Pero ¿estas fotografías muestran nuestra intimidad? Difícilmente. Más que reflejar una “zona espiritual íntima y reservada” –tal como la RAE define a la intimidad- esas imágenes son más bien una aspiración, un deseo, una ficción que le muestra al resto –pero también a uno mismo- como nos gustaría ser. Están hechas para ser exhibidas y, yendo más allá, hasta podría decirse que muchos de los eventos que muestran solo existieron, justamente, para ser fotografiados, como ocurre con la típica foto del cantante de moda visitando un grupo de niños enfermos o la del presidente acompañando a los soldados en el frente de batalla. En fin, como sucede con cualquier foto posada.

 

Durante más de un siglo los álbumes de fotos cumplieron la función de concretar en imágenes nuestras aspiraciones. Construidos con las fotos de aquellas cosas buenas que queríamos recordar, servían para mostrarle a propios y ajenos como nuestra familia cumplía con las pautas que definían la integración a la normalidad social. La expansión incontrolada del mundo digital ha modificado en algún punto esta situación. La posibilidad de visualizar las imágenes en forma inmediata a su toma y la compulsión a fotografiar hasta el punto de conformar volúmenes de fotos inmanejables están reformulando el concepto de álbum, o tal vez simplemente haciéndolo desaparecer. Si antes los álbumes eran un remplazo y un constructor de la memoria, hoy un agregado de fotografías desorganizado sustituye no ya a la memoria sino a la propia vida. La foto que saqué hace 10 segundos con mi novia almorzando frente al mar es mostrada ya mismo, mirada apresuradamente por mi público cautivo, tal vez comentada superficialmente, y rápidamente olvidada. Ya sea el registro de mi cumpleaños o el viaje a París, todas cumplen la misma función. Mostrar mi vida mientras está sucediendo, mostrarme mientras voy siendo, vivir por mí.
 
Pero en otro sentido esas fotos descartables, al igual que las prolijamente encuadernadas en álbumes y conservadas como reliquias, si logran revelar algo de nuestra intimidad. El solo hecho de mostrarnos tal como “nos gustaría ser” es tal vez una de las pocas formas de aproximarnos a “lo que somos” y, en ese sentido, nuestra zona espiritual íntima y reservada queda mucho más expuesta de lo que pensamos.
 

Y hay otro detalle de este tipo de fotografía que dice de nosotros mucho más de que lo pretendemos. El automatismo de las cámaras compactas suele construir imágenes “chatas”, dicho esto en el sentido de carecer de relieves tanto a nivel de foco como de iluminación. Habitualmente todo lo que se ve está enfocado –o totalmente desenfocado, pero nunca en foco diferencial- e iluminado en forma pareja, muchas veces por un flash frontal. Entonces el beso que la adolescente ensaya frente a su teléfono celular está tan expuesto como el cortinado del baño detrás suyo, los adornos del fondo de casa o la botella de Sprite a medio tomar apoyada en el piso. En fin, inintencionadamente mostramos toda una dimensión de vida material que desnuda nuestro nivel de consumo y acceso tanto a los bienes de primera necesidad como a los suntuarios, y que así nos ubica en nuestro espacio social y cultural.

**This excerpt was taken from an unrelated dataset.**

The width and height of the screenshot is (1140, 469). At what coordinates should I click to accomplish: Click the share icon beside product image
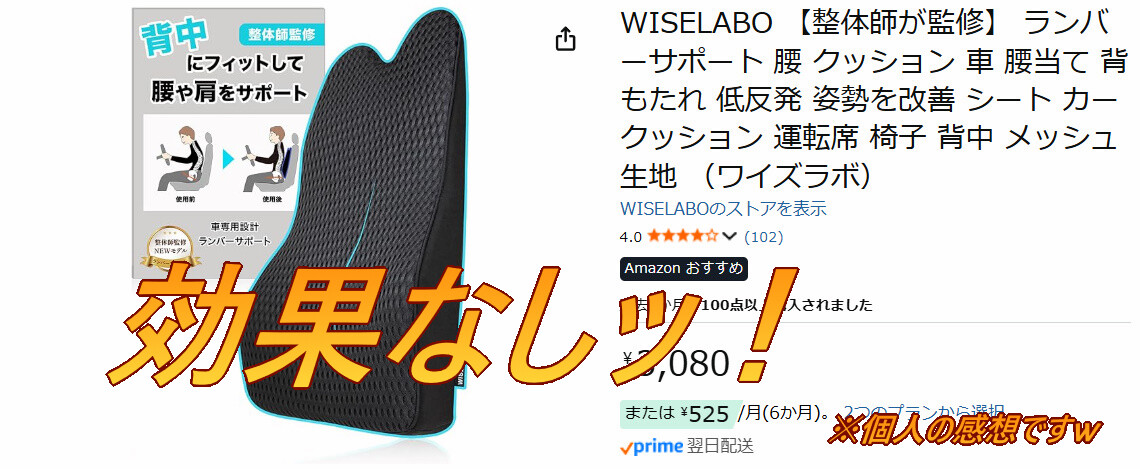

¿Y a todo esto que pasa con la intimidad? Es difícil admitir que exista algo “real” más allá de aquello que somos capaces de percibir y de conjugar mediante el lenguaje. Lo que somos “realmente” en el fondo de nosotros mismos, nuestra intimidad, tal vez no haya psicoanalista que pueda descubrirlo, y así la discusión de cuanto desnudan nuestra alma las redes sociales pierde un poco el sentido. Todo lo contrario pasa con nuestra imagen, que construimos, mostramos, nos muestra y nos construye, y es tan real como cualquier píxel.